Reviews for Roasted Butternut Linguine
"The photo looks better than it tastes. Didn't like the Swiss chard at all!"
"To me this was a very 'dry' dish. I added some butter and wine to help with that. Also added some sauteed garlic and some Parmesan cheese, as to my taste it was rather bland. Not something I will make again, sorry. I was so disappointed, as was really excited to try this. To me it was a waste of some good butternut squash."
"I found it to be a bit bland, unless the bite had squash in it. Something is missing, I can't quite figure it out--maybe goat cheese? I was expecting a dish that was more savory than sweet. I might make it again for a healthy dish for myself, but not for company.Edit: Gave it another try. Doubled the amount of sage, since I could not taste it at all last time. Much better."
"This was fabulous! I followed the advice of others and sautéed the chard, garlic, and onions. (I used yellow onion.). Next time I may add sausage as another suggested. I will make this again."
"great easy to make"
"Love it. Excellent meatless option"
"Terrific recipe. The sage makes this pure comfort food. Based on other reviews and m y supplies, I used 1 teaspoon dried sage, sauteed the chard with garlic, salt & pepper and sprinkled shredded Parmesan cheese on top. We've never had chard before so I wanted to keep it separate in case we didn't care for it. We loved is and I used the whole bunch, not just the two cups called for in recipe (I cut away the stems). I poked the squash with a fork and nuked for 3 minutes to soften to make it easier to peel and chop. This is a keeper!"
"Would this be good if made ahead? I have a vegetarian luncheon I would like to bring it to. Reheat in crockpot?"
"Nice for a simple, elegant dinner. I stuck the chard in with the squash to roast for about 5-8 minutes because I was afraid it wouldn't get cooked enough otherwise."
"I made this twice - it was so tasty.

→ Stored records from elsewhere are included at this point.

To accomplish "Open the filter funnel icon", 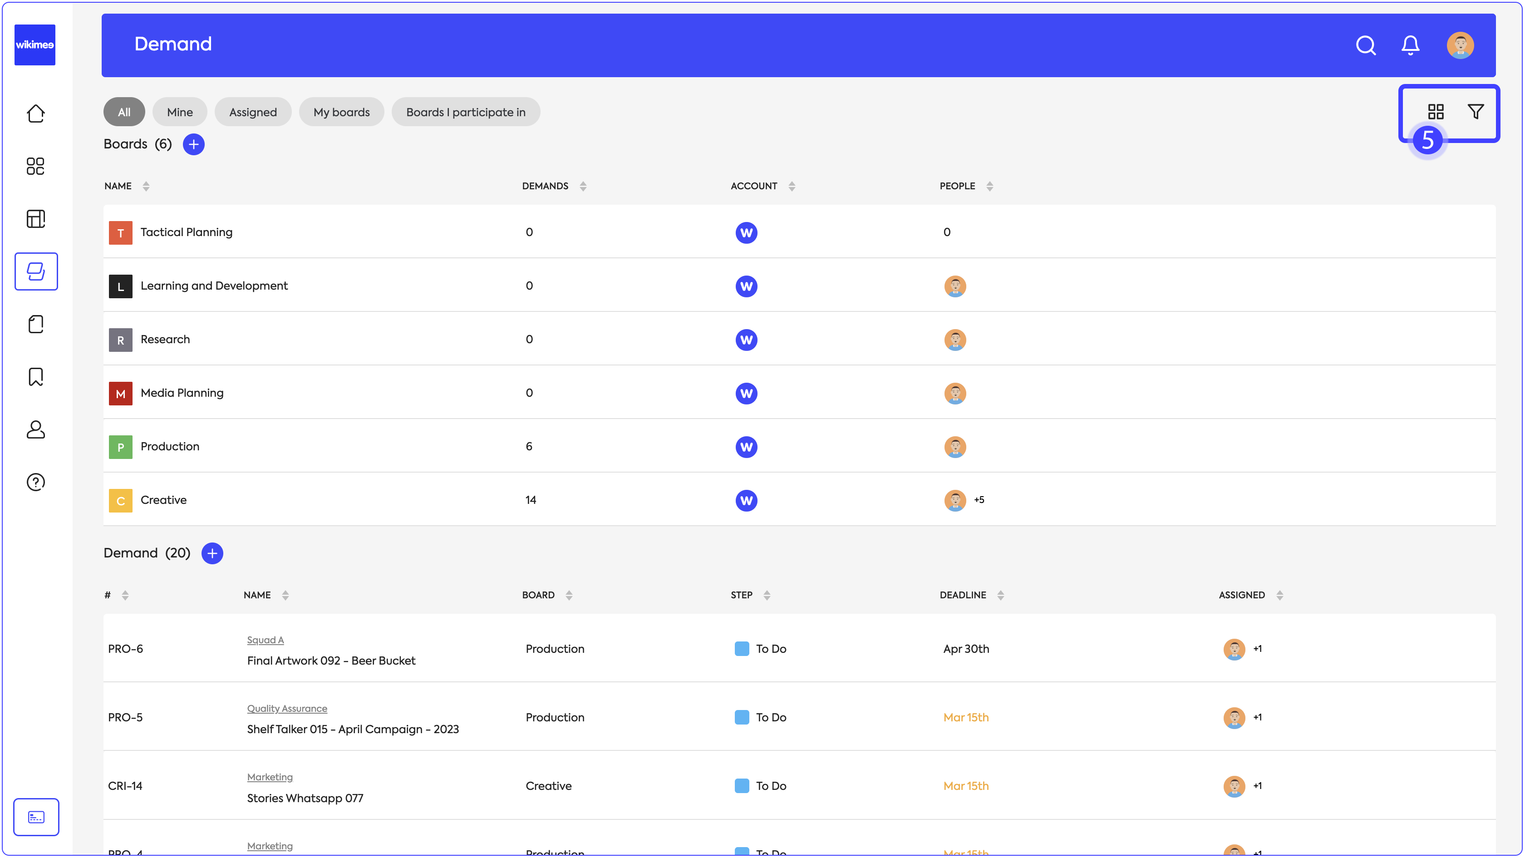I will tap(1475, 112).
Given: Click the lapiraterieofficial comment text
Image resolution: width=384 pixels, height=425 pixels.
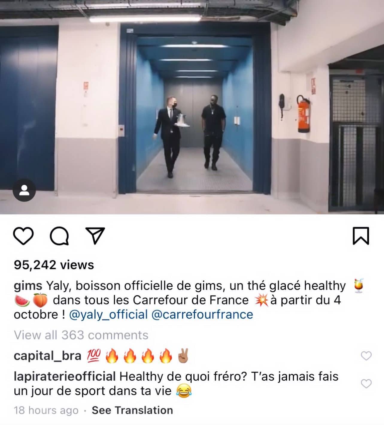Looking at the screenshot, I should pyautogui.click(x=176, y=384).
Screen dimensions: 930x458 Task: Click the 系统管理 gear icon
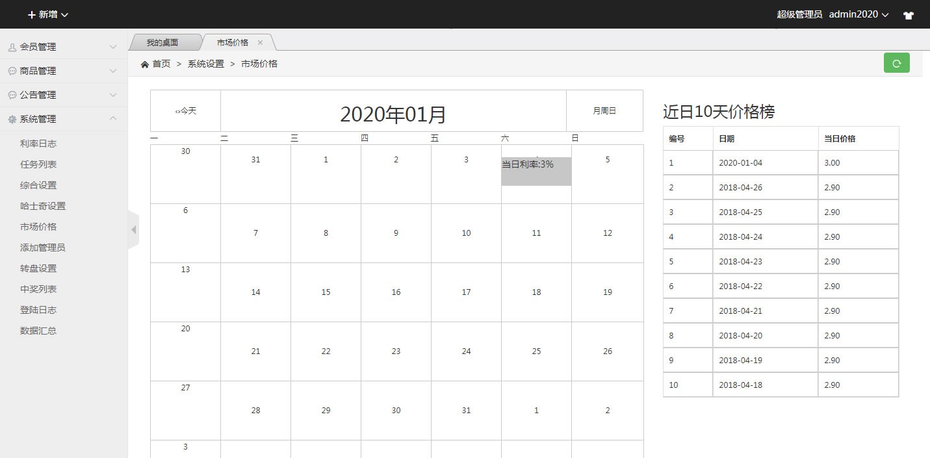12,120
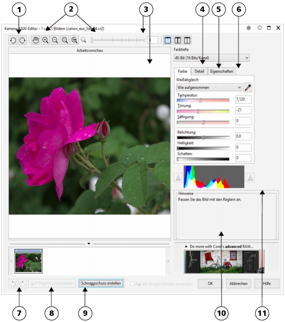Click the zoom out magnifier
The image size is (285, 322).
coord(55,40)
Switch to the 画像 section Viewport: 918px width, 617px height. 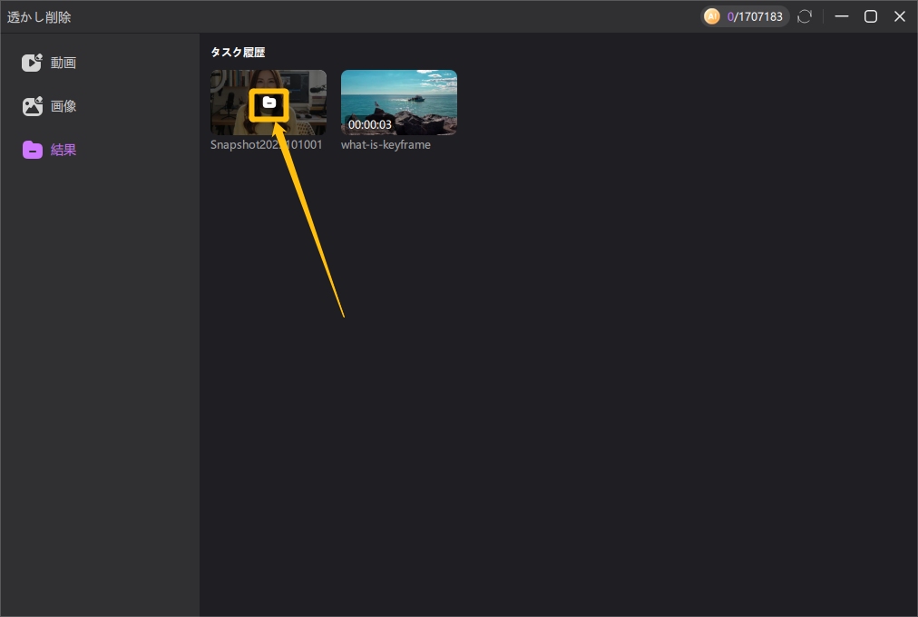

Definitely would make it another time. Try it you will not be disappointed."
"I could have gorged myself on this; I thought it was fabulous; the taste is phenomenal. Definitely a KEEPER!"
"I liked it, but I feel like it needs something else to round it out. I personally added a clove of garlic to the roasted butternut squash and onion, and next time I think I may also add either a little parmesan cheese or some crumbled italian sausage."
"This was tasty and everyone ate it. I used spaghetti and cut the swiss chard in half because we don't care for it."
"This is a great recipe! My 2 year old and 9 month old even loved it and cleaned their plates. My husband's not a big fan of red onions so I think I might leave it out next time I make it. The sage makes it sooo yummy!"
"I sauteed chopped chard stems in oil with chopped garlic for about 10-15 minutes; then added the chard leaves and sauteed till slightly wilted & seasoned it with additional salt & pepper. Delicious."
Medium-Bodied Red Wine
Enjoy this recipe with a medium-bodied red wine such as Chianti, Sangiovese, Malbec or Zinfandel.